▶ [Task instructions] In the listing that follows, locate the line containing "Lost your password? (850, 1631)" and the line containing "Афиша (911, 201)". Retype exactly those two lines and every line between them, and nothing more.

▶ [Supplied material]

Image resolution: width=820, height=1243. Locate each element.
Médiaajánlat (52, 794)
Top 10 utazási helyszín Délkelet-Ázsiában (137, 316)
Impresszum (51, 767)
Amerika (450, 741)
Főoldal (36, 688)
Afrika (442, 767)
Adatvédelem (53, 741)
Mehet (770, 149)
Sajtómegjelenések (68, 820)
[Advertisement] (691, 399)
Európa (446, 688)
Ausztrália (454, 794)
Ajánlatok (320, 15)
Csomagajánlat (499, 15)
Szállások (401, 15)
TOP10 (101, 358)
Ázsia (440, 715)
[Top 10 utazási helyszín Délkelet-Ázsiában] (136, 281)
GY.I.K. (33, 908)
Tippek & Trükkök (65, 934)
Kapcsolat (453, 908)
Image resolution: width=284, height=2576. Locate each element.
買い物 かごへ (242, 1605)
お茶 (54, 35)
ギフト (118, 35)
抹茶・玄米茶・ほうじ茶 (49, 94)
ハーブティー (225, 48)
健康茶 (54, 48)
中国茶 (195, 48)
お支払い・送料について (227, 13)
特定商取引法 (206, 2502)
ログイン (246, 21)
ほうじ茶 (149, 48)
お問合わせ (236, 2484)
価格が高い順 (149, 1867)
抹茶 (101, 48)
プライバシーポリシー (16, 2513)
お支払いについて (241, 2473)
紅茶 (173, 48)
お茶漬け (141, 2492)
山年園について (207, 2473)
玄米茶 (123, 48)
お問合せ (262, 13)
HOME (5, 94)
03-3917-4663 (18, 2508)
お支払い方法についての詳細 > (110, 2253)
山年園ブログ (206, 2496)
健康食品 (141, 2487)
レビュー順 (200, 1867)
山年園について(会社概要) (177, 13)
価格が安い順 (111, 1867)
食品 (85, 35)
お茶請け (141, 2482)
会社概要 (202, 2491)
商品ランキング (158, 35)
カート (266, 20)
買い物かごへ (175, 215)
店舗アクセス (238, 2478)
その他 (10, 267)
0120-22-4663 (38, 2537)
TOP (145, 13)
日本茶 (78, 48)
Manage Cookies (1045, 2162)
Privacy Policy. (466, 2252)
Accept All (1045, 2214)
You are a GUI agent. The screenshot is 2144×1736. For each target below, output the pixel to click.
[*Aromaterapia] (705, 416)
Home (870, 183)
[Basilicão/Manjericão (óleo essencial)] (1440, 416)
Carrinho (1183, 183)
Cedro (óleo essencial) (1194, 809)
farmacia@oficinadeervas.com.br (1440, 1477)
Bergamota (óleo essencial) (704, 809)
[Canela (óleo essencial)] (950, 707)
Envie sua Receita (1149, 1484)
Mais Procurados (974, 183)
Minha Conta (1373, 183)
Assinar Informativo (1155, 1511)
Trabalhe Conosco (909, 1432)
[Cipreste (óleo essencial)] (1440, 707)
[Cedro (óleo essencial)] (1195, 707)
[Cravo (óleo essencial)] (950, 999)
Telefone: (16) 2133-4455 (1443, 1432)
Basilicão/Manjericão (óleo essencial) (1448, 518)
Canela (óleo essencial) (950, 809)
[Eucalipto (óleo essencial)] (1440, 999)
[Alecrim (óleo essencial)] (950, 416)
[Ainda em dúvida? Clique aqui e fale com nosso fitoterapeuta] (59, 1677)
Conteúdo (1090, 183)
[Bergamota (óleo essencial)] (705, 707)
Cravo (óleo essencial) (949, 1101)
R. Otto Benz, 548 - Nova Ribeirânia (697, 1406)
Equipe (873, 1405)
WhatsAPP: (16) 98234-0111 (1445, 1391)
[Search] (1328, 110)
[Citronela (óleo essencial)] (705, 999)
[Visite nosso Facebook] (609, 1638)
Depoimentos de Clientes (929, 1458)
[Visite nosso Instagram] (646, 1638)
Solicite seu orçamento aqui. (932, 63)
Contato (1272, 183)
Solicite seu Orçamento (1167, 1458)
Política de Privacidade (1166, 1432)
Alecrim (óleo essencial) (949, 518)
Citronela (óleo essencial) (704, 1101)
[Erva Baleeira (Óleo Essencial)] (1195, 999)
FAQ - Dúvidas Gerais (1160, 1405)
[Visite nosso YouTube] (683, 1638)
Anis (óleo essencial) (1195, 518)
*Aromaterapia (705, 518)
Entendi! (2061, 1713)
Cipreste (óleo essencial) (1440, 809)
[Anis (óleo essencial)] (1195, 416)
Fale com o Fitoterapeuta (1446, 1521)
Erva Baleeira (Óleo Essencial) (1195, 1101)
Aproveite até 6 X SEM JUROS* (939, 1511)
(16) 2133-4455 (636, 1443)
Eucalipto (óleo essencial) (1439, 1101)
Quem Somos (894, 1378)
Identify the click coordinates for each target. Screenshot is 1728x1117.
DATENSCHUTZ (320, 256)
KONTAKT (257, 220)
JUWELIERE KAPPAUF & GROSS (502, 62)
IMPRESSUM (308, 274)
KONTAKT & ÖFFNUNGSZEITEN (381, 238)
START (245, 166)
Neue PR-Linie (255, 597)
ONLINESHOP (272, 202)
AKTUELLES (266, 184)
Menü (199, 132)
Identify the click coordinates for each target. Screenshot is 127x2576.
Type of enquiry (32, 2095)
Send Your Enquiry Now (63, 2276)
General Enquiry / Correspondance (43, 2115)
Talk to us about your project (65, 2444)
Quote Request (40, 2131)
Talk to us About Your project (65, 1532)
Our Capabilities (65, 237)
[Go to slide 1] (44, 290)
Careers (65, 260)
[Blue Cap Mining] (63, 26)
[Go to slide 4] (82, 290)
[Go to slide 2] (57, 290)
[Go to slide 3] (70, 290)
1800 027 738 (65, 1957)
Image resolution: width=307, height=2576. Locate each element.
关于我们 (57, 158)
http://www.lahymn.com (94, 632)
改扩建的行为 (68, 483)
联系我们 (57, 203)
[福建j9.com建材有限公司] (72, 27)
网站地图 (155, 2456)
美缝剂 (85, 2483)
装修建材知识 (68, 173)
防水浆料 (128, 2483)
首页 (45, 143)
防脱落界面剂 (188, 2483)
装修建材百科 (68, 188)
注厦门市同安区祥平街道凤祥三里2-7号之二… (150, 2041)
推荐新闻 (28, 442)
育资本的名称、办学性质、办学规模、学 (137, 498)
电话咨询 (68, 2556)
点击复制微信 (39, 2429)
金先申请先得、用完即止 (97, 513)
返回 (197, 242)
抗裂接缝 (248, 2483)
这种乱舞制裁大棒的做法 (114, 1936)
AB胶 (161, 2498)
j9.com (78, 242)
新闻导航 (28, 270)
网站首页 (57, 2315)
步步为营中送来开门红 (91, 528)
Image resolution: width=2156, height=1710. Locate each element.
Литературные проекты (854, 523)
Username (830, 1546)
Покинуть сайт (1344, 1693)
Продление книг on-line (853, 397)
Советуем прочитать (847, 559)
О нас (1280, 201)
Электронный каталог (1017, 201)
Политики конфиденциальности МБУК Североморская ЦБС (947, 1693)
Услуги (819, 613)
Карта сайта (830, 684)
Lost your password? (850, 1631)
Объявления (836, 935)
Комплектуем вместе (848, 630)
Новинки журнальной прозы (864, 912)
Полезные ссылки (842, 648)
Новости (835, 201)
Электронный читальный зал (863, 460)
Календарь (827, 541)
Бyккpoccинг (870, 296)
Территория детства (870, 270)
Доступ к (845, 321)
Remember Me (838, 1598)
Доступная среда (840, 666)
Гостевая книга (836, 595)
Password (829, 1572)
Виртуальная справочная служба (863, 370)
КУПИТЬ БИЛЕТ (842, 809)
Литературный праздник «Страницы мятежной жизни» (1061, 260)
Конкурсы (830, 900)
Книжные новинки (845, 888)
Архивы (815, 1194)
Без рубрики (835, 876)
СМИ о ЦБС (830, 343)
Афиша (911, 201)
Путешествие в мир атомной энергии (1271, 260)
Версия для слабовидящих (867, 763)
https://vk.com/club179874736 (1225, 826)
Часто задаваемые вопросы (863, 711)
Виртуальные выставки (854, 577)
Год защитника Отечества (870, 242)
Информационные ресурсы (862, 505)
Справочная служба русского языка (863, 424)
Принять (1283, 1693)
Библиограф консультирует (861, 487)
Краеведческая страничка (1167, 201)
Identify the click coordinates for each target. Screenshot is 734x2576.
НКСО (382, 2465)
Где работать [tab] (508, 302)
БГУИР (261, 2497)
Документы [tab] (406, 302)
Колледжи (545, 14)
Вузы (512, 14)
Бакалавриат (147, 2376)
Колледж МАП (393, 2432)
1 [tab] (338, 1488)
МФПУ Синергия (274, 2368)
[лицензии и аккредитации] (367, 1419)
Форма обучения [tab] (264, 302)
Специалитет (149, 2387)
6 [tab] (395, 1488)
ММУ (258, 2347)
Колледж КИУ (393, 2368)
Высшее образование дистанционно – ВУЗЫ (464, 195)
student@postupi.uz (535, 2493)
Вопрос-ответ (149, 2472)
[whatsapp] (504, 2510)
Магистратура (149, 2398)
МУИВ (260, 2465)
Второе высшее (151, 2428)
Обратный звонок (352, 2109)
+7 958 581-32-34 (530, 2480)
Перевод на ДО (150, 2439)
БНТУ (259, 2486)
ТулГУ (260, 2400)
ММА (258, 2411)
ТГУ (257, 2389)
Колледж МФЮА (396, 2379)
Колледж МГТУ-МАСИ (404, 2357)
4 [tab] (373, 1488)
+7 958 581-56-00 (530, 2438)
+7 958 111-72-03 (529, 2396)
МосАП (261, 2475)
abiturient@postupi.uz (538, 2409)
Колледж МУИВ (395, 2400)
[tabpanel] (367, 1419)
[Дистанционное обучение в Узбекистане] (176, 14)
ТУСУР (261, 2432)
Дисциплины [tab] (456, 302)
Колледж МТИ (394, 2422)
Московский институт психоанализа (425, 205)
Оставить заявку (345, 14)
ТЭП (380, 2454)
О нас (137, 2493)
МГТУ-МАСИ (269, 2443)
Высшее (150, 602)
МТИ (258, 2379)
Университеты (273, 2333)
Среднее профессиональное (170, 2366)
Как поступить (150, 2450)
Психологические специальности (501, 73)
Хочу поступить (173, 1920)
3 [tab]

▶ [Written reply]
Lost your password? (850, 1631)
Объявления (836, 935)
Комплектуем вместе (848, 630)
Новинки журнальной прозы (864, 912)
Полезные ссылки (842, 648)
Новости (835, 201)
Электронный читальный зал (863, 460)
Календарь (827, 541)
Бyккpoccинг (870, 296)
Территория детства (870, 270)
Доступ к (845, 321)
Remember Me (838, 1598)
Доступная среда (840, 666)
Гостевая книга (836, 595)
Password (829, 1572)
Виртуальная справочная служба (863, 370)
КУПИТЬ БИЛЕТ (842, 809)
Литературный праздник «Страницы мятежной жизни» (1061, 260)
Конкурсы (830, 900)
Книжные новинки (845, 888)
Архивы (815, 1194)
Без рубрики (835, 876)
СМИ о ЦБС (830, 343)
Афиша (911, 201)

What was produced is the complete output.